Desde 2010 [4], porém, o TST, demonstra claramente, em seus julgados, que este entendimento não merece prosperar, pois o período do aviso prévio indenizado integra o contrato de trabalho para todos os efeitos legais, conforme dispõe o § 1º do artigo 487 da CLT e a OJ nº 82 do SBDI-1 do TST. Esta última norma, inclusive, estabelece que a data de desligamento do funcionário corresponde exatamente ao término do prazo do aviso prévio, ainda que indenizado, não deixando margem para interpretações que excluam a projeção desse período de aviso prévio no cálculo proporcional da PLR.
Decisão do TST
Diante deste embate jurídico-hermenêutico e da ausência de entendimento consolidado entre os Tribunais do Trabalho — situação que gera insegurança jurídica e fere direitos básicos —, o Pleno do TST, sob a sistemática dos recursos repetitivos (IRR), decidiu em 30/06/2025, por unanimidade, que “a projeção do aviso prévio indenizado deve ser considerada para fins de pagamento proporcional da participação nos lucros e resultados” (RRAg nº 1001692-58.2023.5.02.0057). [5]

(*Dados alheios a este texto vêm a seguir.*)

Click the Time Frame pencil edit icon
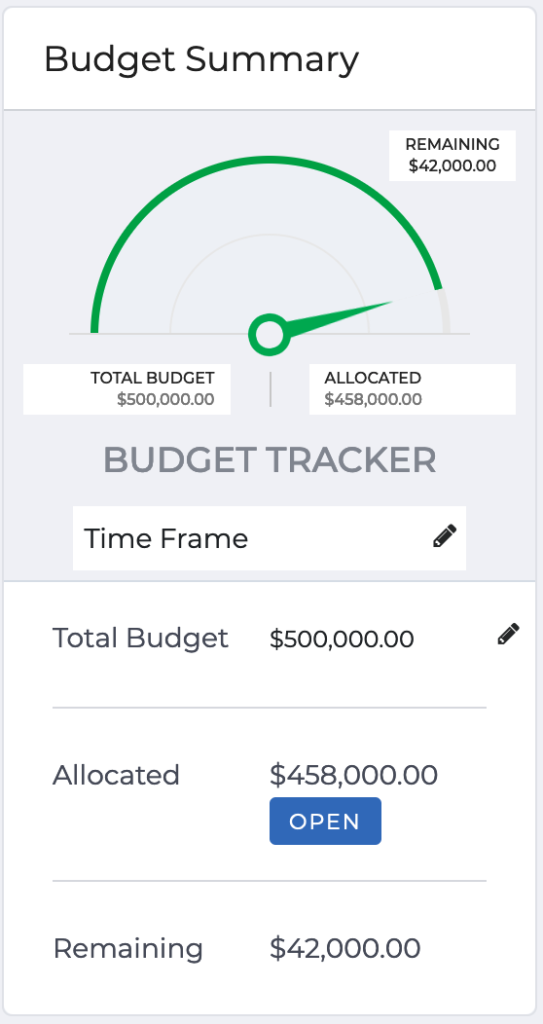The height and width of the screenshot is (1024, 543). click(445, 536)
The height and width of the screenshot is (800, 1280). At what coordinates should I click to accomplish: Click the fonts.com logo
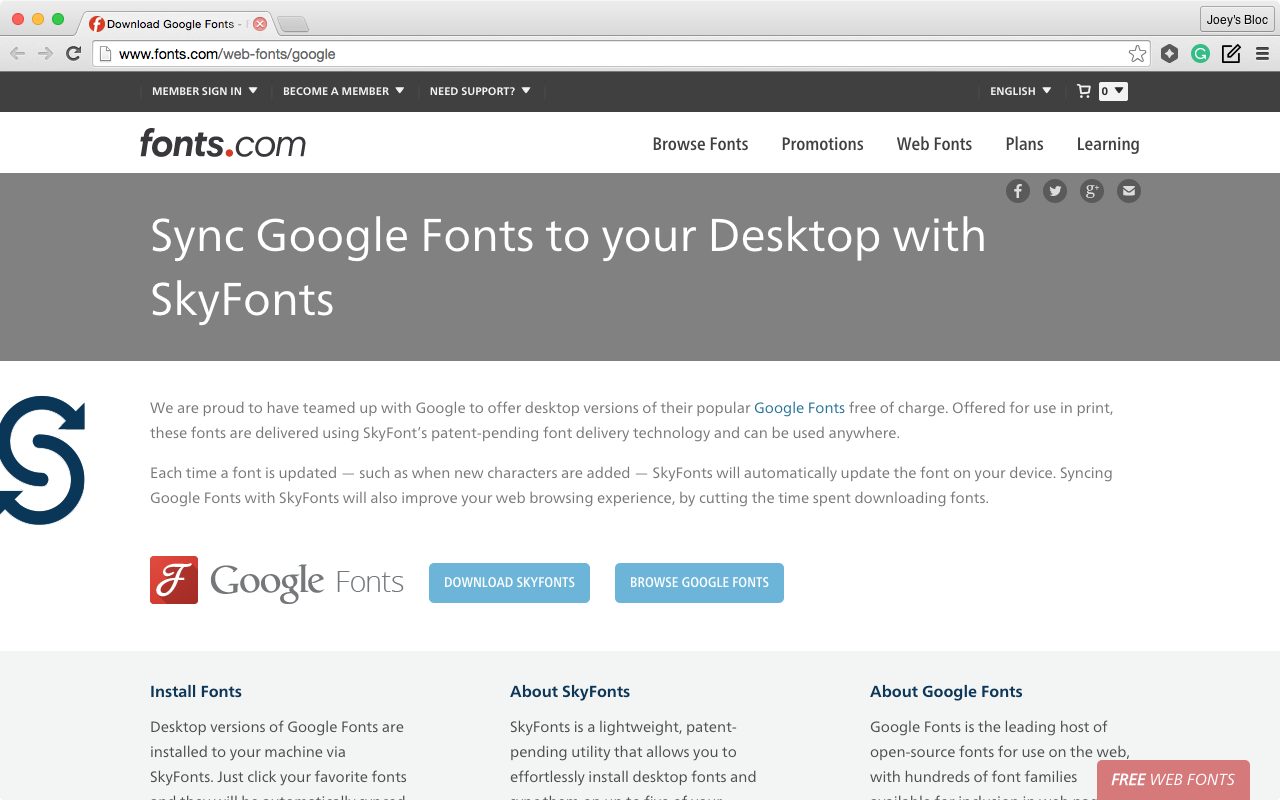coord(222,143)
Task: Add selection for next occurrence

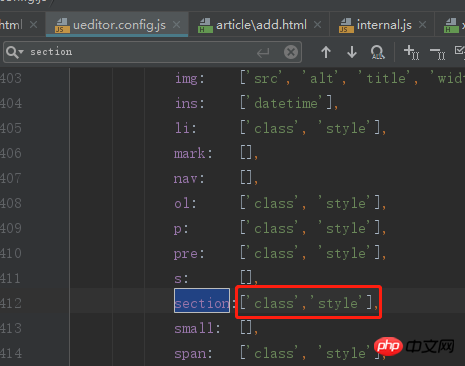Action: click(x=411, y=52)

Com o julgamento do repetitivo, a Corte, além de reafirmar sua jurisprudência sobre o cálculo da PLR, também estabelece precedente obrigatório a todos os Tribunais do Trabalho (1ª e 2ª instância), contribuindo para a redução de litígios no âmbito empresarial e jurídico relacionados ao tema. A partir dessa decisão, os Tribunais Regionais do Trabalho e as varas trabalhistas estão obrigados a seguir essa orientação, e as empresas não podem mais excluir a projeção do aviso prévio do cálculo da PLR.
O que é feito diante da jurisprudência
Agora, diante dessa uniformização jurisprudencial, o que as empresas que adotam a PLR precisam fazer? E os trabalhadores como devem agir?

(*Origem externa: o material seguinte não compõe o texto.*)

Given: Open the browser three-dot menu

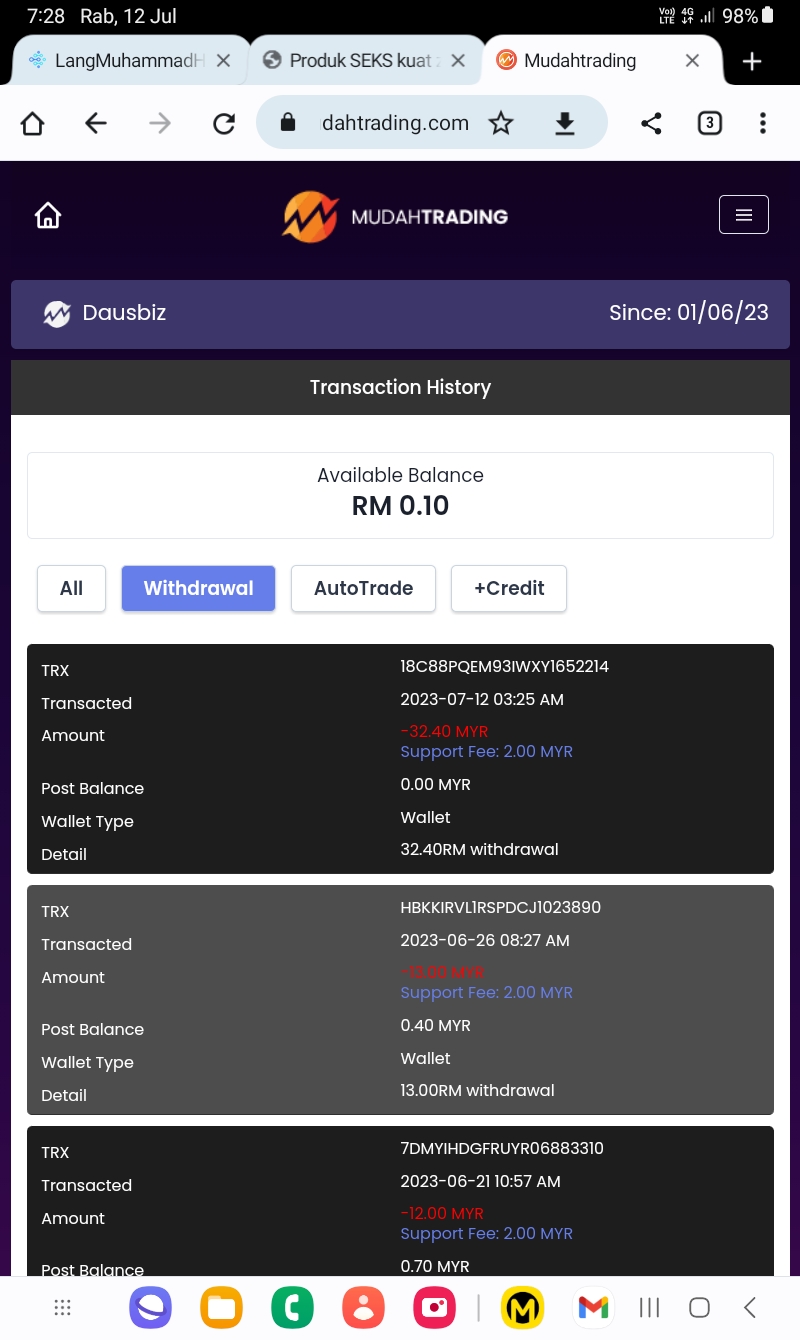Looking at the screenshot, I should tap(763, 123).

Os empregadores necessitam revisar suas práticas internas referentes ao cálculo e pagamento da parcela de PLR em casos de rescisão contratual sem justa causa. Devem, ainda, buscar adequar, urgentemente — em conjunto com a classe trabalhadora —, as cláusulas presentes em normas coletivas, incluindo expressamente o período de aviso prévio no cálculo da PLR, tal como monitorar o programa através do próprio RH ou através de um comitê interno de PLR, a fim de prevenir conflitos internos e evitar passivos trabalhistas, e provisionar valores corretamente nas rescisões contratuais sem justa causa para evitar futuras condenações judiciais.
Os trabalhadores beneficiados pela PLR, por outra lado, precisam ficar atentos ao montante a ser recebido quando ocorrer a rescisão contratual. É essencial que observem se, realmente, a projeção do aviso prévio indenizado (quando for o caso) foi incluída no cálculo elaborado pelo empregador, em conformidade com as normas vigentes e com repetitivo julgado recentemente. Caso seja constatada a exclusão indevida do período do aviso indenizado, o funcionário deve procurar, primeiramente, o RH da empresa e, se não houver a devida correção, buscar orientação jurídica para solucionar a questão.
Assim, levando em conta que o cenário de incerteza que pairava sobre a Justiça do Trabalho e sobre as empresas, no que concerne ao cálculo da parcela de PLR, foi absolutamente superado, empregados e empregadores precisam estar atentos aos seus direitos e seus deveres, assegurando que as relações de trabalho sigam o caminho da justiça social.
[1] LEI nº10.101/2000. Disponível aqui
[2] CONSTITUIÇÃO DA REPÚBLICA FEDERATIVA DO BRASIL DE 1988
[3] DECRETO-LEI Nº 5.452/1943
[4] CENTRAL DOS SINDICATOS BRASILEIROS. Cálculo da PLR deve incluir aviso prévio indenizado, decide Tribunal Superior do Trabalho. Disponível aqui
[5]TRIBUNAL SUPERIOR DO TRABALHO. Aviso-prévio indenizado integra cálculo da Participação nos Lucros e Resultados. Disponível aqui
Clécia Cristina Galindo
é advogada do escritório LA Advocacia e mestre em Direitos Humanos pelo PPGDH-UFPE.